[Pixel coordinate grounding data]
• • • • •

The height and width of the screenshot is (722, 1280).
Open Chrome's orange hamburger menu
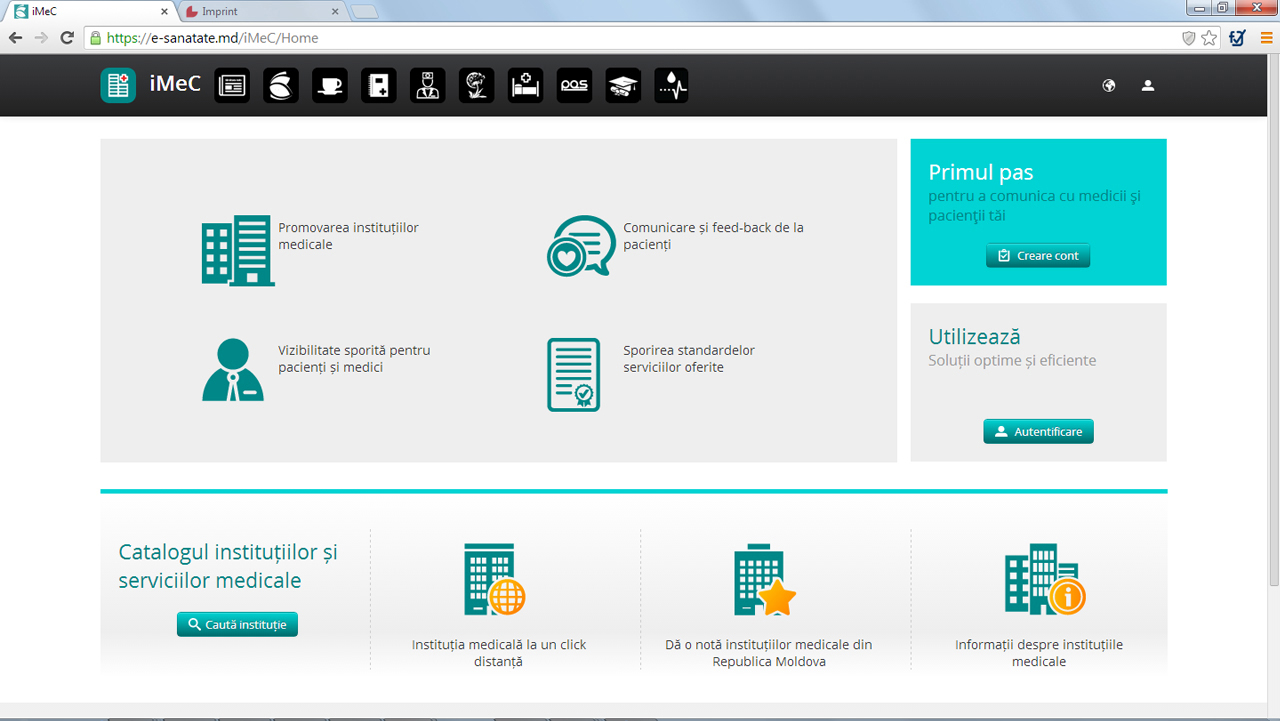click(1266, 38)
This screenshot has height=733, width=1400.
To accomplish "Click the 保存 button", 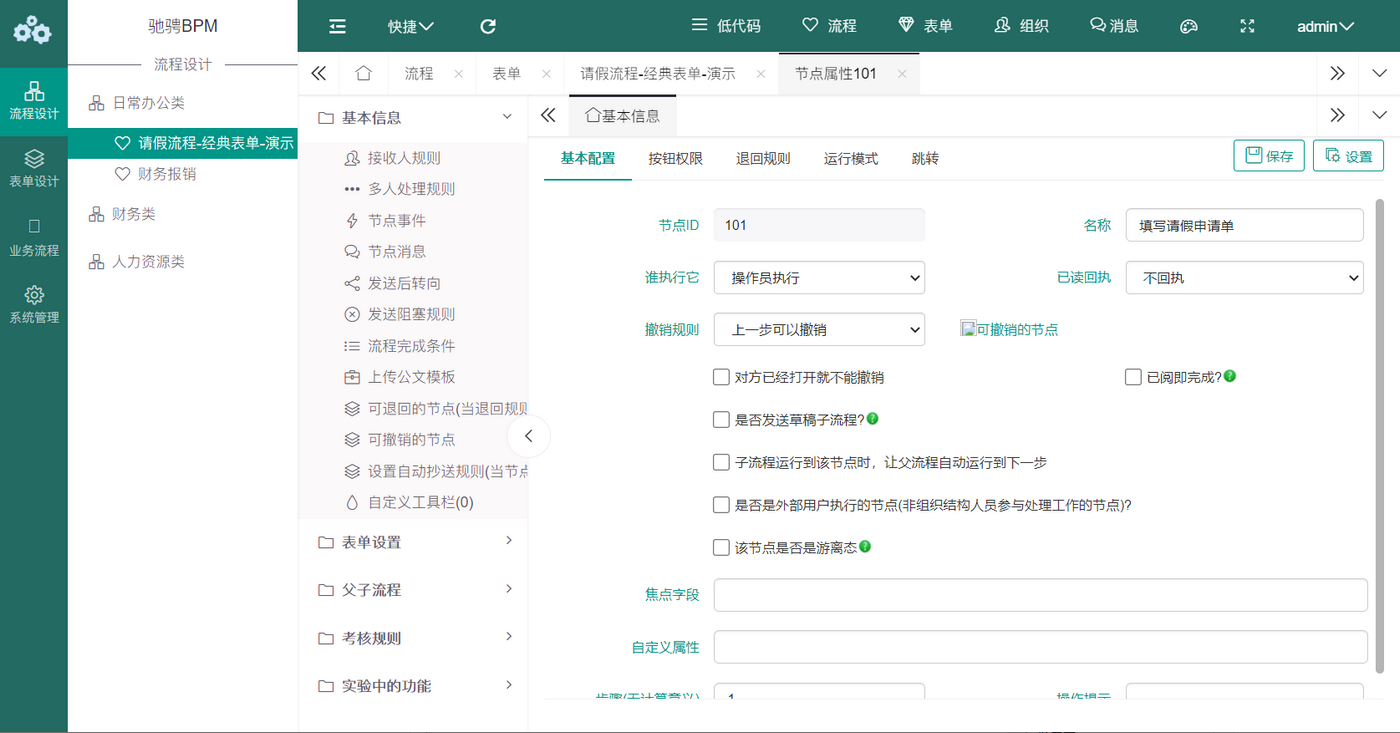I will (1268, 155).
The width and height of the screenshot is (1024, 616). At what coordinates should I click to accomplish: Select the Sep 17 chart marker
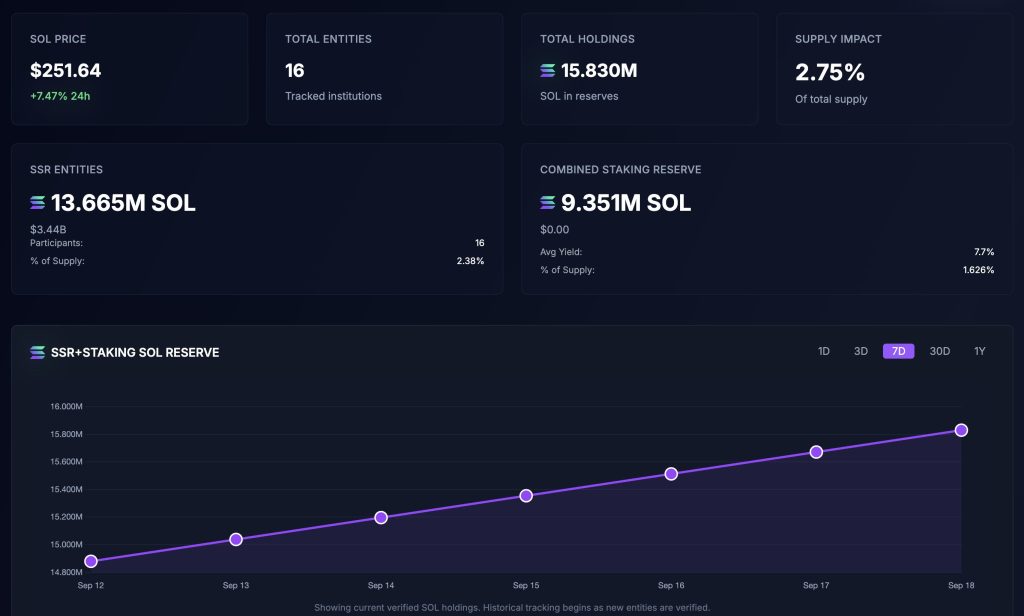816,452
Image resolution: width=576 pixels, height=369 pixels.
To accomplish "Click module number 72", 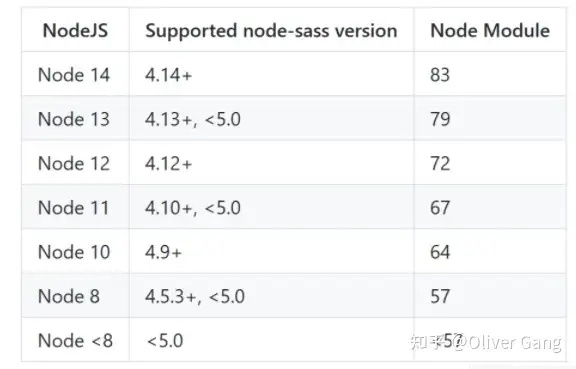I will 440,164.
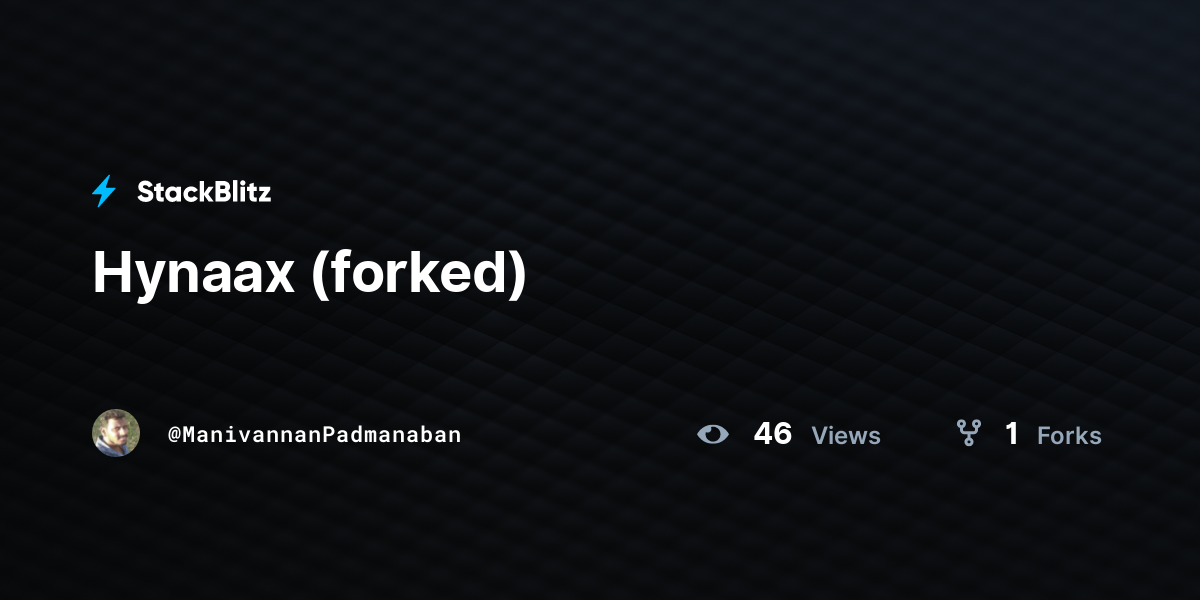Image resolution: width=1200 pixels, height=600 pixels.
Task: Click the 46 view count number
Action: coord(773,433)
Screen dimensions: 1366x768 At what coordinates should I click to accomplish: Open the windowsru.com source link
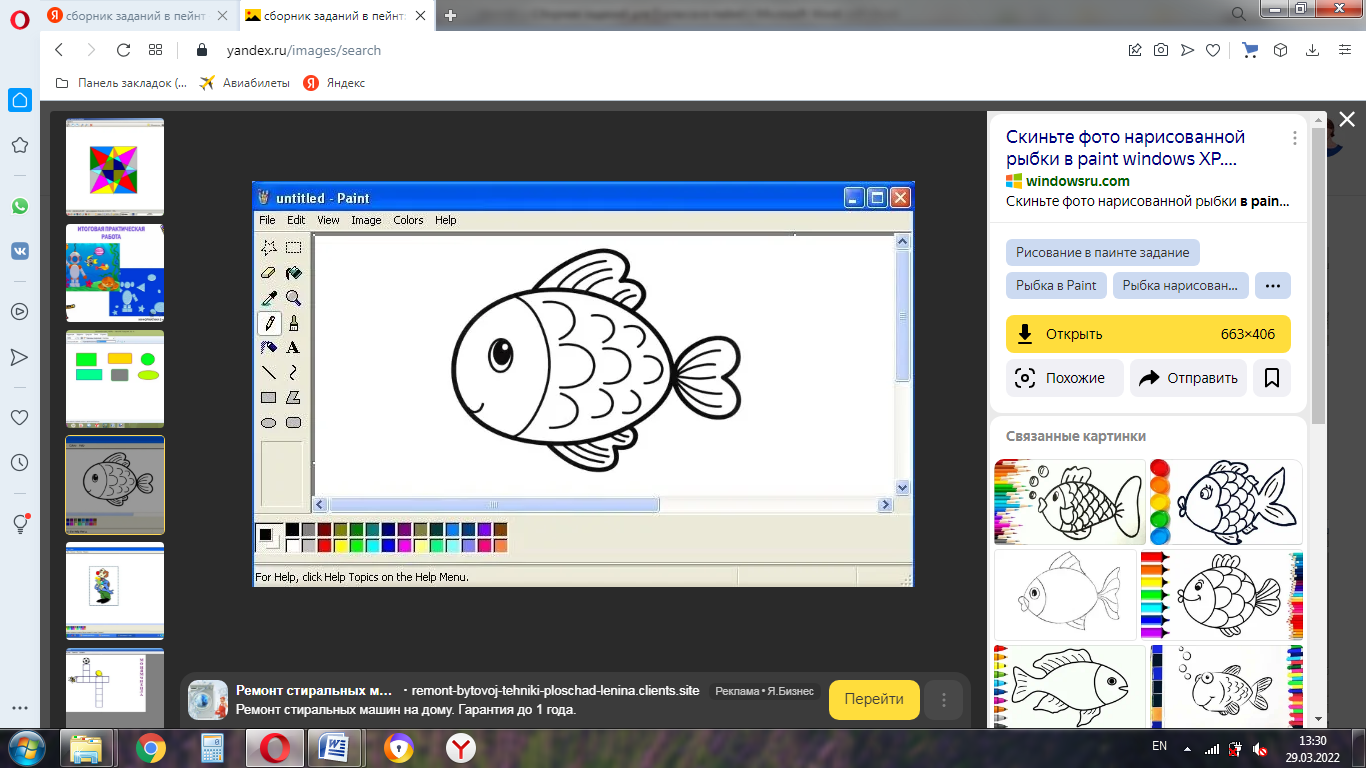[x=1077, y=181]
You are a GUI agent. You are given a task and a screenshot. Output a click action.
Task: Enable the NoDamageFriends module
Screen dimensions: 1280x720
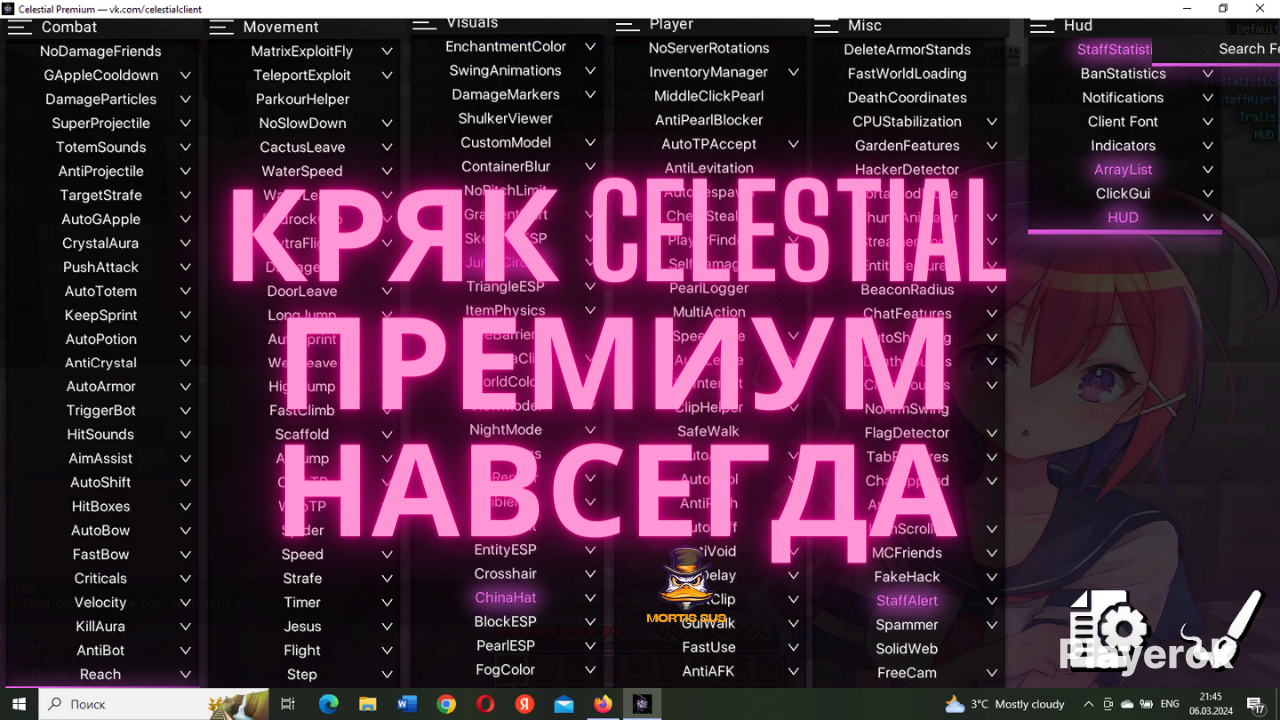click(100, 51)
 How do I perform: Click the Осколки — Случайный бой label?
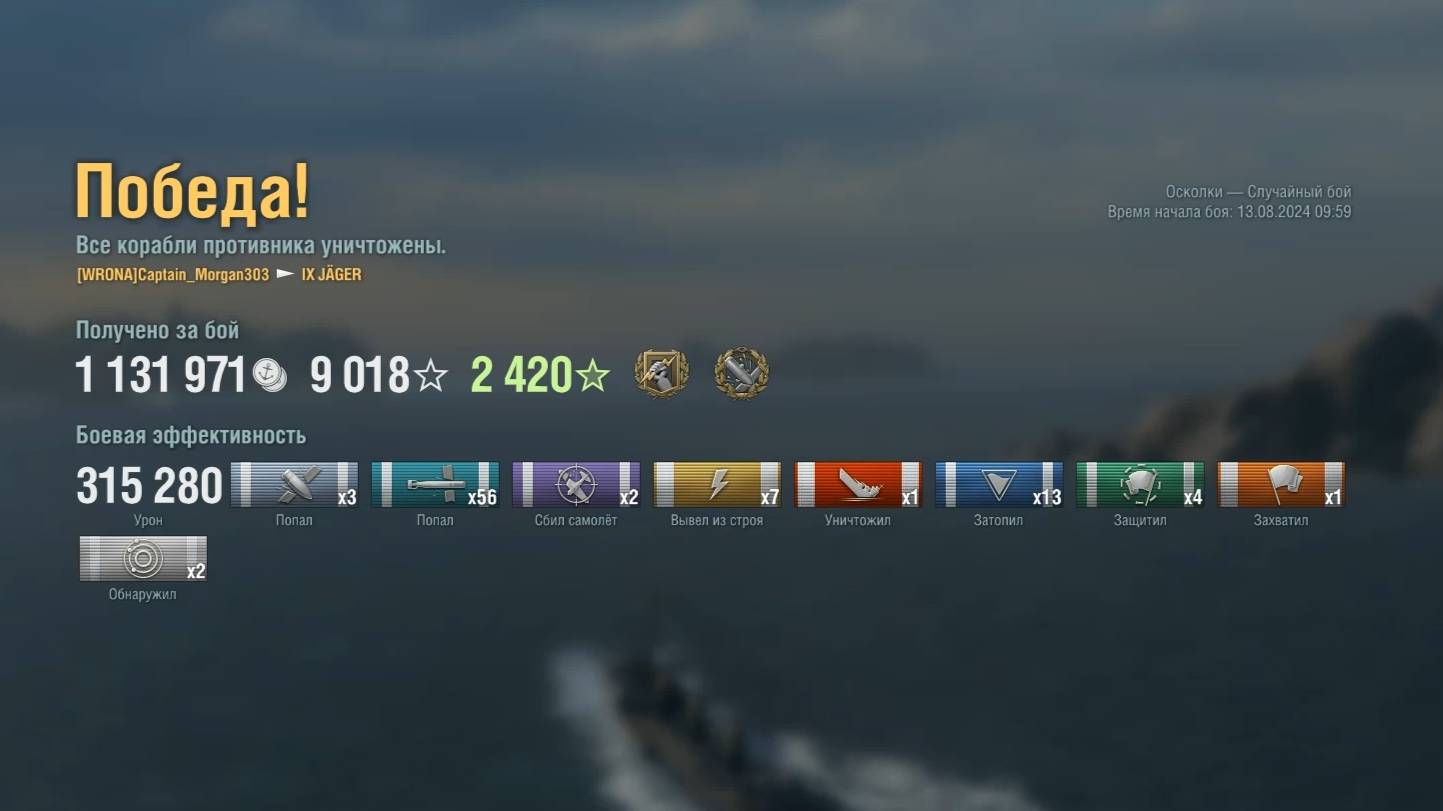click(x=1258, y=192)
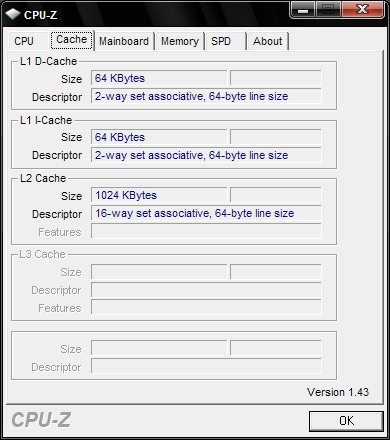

• • • • •

> **EXERCISE DETAILS**: Repeat exactly and only the lines from the one holding "How do I perform: Click" through the final line of the entries; no pictures.

> **RESPONSE TO THE EXERCISE**:
 How do I perform: Click the Осколки — Случайный бой label?
click(x=1258, y=192)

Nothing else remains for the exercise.